**Exercise instructions:** When a line of the records contains "agent", copy it.

**Source data:**
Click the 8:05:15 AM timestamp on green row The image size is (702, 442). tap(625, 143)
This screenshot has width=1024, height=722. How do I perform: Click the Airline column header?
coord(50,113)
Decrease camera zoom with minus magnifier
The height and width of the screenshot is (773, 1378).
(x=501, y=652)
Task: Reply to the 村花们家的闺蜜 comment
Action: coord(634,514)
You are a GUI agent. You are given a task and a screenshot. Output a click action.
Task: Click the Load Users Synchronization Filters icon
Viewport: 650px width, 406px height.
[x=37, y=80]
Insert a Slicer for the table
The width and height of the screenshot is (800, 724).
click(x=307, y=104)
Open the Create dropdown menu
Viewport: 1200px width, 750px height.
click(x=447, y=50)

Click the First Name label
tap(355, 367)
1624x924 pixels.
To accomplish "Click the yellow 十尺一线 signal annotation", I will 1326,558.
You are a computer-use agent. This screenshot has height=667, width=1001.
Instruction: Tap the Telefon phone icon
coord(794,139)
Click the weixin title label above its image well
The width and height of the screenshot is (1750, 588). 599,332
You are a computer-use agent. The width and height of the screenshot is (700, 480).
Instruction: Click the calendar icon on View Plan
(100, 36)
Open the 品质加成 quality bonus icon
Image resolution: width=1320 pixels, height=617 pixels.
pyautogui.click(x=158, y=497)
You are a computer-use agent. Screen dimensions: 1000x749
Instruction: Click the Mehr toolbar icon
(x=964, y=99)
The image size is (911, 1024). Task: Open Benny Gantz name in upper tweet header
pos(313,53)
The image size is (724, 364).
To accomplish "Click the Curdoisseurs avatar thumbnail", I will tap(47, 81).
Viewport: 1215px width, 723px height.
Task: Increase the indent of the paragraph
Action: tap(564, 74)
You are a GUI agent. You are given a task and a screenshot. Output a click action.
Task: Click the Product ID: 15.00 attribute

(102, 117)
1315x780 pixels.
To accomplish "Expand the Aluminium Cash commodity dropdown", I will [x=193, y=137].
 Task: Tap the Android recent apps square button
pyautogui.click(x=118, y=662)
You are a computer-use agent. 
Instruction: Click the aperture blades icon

**Task response:**
You are a GUI agent. You are given a task and a screenshot. Output a click action.
You are a computer-use agent. This screenshot has height=667, width=1001.
You are a computer-use agent. The width and height of the screenshot is (700, 480).
You are a computer-use agent. Screen dimensions: 1000x749
You are a GUI agent. You are given a task and a screenshot. Output a click action.
You are a computer-use agent. 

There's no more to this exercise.